Dragqueen in Tunesien: Mit Stereotypen aufräumen

Khookha McQueer ist Tunesiens bekannteste Dragqueen. Kommt es in der dortigen LGBT-Szene zu Spannungen, ist die 34-Jährige zur Stelle.

Portrait von Khookha McQueer

Vermittelt zwischen scheinbar inkompatiblen Welten: die tunesische Draqueen Khookha McQueer Foto: Mirco Keilberth

TUNIS taz | Wer anders ist, muss in Tunesien lernen, mit strafenden Blicken und Kommentaren auf der Straße umzugehen. Die Strategie von Khookha McQueer ist freundliche Ignoranz.
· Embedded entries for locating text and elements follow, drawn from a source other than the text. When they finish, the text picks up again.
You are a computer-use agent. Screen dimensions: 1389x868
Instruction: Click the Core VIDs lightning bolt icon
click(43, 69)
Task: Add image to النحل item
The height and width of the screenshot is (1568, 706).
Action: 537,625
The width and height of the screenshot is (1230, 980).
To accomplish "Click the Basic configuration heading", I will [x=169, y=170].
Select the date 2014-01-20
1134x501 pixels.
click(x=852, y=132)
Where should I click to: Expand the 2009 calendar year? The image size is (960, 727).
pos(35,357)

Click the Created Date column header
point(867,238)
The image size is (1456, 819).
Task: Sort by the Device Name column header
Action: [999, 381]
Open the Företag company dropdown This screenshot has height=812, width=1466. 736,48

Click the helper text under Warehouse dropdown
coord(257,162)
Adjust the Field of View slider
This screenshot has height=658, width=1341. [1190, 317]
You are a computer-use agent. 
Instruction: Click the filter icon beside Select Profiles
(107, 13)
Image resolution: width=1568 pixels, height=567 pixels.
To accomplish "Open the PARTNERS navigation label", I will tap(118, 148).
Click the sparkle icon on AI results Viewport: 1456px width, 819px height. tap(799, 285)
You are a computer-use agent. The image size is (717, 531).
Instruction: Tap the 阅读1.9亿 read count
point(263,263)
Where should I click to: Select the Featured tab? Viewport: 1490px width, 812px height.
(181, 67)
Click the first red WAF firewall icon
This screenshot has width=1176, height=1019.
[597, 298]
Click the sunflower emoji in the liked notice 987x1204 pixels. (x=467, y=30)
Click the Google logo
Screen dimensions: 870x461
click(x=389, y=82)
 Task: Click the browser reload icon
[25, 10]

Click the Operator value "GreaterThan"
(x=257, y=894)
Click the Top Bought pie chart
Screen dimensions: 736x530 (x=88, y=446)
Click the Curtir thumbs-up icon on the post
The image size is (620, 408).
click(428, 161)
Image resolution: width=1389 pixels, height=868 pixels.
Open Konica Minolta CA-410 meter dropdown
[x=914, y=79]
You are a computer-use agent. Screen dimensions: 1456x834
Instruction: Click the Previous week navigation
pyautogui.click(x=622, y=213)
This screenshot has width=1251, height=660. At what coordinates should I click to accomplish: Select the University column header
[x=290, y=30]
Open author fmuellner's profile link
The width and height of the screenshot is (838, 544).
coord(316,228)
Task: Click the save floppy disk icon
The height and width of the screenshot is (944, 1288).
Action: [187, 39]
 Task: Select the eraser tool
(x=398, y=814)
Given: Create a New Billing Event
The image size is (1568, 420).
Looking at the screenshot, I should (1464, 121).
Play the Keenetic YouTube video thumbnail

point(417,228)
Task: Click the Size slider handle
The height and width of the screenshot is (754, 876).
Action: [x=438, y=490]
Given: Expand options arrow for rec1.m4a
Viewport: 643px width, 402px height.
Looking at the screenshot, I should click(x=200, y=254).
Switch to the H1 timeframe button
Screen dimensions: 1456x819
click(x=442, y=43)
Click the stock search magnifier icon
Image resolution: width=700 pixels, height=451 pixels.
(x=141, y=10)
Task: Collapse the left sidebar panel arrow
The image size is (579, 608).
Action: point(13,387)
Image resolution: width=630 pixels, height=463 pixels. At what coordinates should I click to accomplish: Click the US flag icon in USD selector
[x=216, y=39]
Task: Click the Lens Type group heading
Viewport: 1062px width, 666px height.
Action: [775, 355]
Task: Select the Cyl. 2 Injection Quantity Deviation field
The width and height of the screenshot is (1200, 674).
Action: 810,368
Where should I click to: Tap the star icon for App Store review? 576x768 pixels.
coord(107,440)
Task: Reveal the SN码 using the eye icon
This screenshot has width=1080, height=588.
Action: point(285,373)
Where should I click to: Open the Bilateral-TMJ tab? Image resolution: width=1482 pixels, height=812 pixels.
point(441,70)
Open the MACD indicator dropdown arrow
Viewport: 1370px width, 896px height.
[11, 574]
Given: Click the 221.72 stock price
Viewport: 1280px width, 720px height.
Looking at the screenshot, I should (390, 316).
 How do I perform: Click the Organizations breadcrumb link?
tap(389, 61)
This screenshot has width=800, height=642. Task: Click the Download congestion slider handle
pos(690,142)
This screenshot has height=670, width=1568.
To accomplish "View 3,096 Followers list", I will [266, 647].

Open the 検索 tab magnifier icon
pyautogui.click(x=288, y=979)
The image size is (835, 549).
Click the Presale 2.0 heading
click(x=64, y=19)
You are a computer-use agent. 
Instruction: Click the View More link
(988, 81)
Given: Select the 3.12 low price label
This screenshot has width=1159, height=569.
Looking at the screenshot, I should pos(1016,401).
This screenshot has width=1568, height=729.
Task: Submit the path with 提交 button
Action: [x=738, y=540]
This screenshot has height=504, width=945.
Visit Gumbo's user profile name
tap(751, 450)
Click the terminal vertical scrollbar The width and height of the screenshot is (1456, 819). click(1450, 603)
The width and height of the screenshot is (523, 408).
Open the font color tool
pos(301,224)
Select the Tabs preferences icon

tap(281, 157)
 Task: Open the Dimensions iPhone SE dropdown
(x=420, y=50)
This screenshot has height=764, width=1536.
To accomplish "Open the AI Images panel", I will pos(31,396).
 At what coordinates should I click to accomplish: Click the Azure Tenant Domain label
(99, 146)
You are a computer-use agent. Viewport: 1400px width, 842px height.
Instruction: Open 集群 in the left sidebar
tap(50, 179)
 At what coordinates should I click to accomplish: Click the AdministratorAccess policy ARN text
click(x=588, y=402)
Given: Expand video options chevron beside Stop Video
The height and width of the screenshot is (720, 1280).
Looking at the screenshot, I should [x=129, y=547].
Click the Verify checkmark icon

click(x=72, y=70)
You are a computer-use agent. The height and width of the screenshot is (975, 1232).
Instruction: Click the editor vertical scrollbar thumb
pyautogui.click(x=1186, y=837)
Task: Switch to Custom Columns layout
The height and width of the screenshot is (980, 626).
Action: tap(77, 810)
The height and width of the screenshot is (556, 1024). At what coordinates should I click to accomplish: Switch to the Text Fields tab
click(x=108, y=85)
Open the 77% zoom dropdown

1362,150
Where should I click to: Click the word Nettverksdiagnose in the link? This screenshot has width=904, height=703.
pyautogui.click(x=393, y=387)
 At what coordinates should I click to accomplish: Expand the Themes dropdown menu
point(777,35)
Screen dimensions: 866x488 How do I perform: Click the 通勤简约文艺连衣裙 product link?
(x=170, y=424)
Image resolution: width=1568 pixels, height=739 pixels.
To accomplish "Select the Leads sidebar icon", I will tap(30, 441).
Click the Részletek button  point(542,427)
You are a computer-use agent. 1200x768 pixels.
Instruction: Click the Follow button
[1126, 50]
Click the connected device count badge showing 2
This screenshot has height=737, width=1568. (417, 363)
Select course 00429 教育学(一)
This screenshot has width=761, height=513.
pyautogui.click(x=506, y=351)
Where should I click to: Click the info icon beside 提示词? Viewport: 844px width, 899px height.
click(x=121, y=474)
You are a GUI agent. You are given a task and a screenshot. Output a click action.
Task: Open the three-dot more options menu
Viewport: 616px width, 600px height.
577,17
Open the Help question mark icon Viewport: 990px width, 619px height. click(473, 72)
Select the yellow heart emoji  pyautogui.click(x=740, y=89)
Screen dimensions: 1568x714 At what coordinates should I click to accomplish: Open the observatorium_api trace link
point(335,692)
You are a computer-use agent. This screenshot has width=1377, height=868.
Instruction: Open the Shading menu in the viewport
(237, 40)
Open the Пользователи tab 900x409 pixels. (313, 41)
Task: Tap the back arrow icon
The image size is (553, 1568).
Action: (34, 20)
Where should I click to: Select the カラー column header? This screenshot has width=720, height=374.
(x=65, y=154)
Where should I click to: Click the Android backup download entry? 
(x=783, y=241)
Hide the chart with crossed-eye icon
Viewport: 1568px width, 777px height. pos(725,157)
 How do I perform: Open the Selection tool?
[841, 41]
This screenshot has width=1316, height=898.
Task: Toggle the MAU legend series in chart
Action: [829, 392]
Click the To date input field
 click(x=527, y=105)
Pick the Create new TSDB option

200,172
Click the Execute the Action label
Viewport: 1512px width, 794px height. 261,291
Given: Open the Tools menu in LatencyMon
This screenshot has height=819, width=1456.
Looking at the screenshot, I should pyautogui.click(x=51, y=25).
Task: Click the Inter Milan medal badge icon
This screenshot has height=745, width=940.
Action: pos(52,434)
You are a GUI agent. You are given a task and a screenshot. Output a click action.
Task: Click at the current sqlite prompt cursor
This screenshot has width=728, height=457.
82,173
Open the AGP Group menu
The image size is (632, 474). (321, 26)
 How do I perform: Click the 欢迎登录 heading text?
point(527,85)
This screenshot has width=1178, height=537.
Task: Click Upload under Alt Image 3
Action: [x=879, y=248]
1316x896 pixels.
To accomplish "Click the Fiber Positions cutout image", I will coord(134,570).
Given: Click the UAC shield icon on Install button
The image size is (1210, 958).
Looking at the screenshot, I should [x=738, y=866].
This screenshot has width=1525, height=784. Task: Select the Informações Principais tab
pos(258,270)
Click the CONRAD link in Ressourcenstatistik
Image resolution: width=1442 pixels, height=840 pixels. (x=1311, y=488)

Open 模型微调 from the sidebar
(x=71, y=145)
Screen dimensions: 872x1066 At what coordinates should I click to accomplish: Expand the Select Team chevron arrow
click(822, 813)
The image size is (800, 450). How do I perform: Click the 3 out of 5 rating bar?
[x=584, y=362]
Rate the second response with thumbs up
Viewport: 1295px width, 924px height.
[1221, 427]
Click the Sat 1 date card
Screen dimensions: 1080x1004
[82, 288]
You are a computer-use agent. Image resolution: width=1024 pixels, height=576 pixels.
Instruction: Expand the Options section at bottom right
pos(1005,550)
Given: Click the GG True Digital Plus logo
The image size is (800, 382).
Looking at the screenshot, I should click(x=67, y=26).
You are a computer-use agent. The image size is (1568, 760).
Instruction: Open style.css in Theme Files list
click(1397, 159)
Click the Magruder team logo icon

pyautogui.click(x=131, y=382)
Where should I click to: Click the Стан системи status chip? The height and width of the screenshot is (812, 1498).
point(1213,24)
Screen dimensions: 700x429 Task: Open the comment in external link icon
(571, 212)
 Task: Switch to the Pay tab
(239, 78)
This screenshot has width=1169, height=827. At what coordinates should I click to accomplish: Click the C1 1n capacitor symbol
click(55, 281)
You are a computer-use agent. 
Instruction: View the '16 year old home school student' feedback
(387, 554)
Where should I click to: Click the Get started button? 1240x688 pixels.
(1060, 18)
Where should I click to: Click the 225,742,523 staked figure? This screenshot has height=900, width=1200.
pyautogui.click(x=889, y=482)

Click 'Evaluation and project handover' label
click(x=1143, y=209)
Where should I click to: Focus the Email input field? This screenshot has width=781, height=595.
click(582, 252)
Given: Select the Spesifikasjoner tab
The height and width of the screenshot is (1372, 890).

Als die 34-Jährige das Café betritt, in dem wir verabredet sind, richten sich die Blicke der anderen Gäste abwechselnd auf die Tätowierungen auf ihrem kahl rasierten Kopf und den femininen Gang. Ihre Mütze nimmt Tunesiens bekannteste Dragqueen in der Öffentlichkeit nur selten ab, denn Tattoos sind für religiös Konservative eine Provokation.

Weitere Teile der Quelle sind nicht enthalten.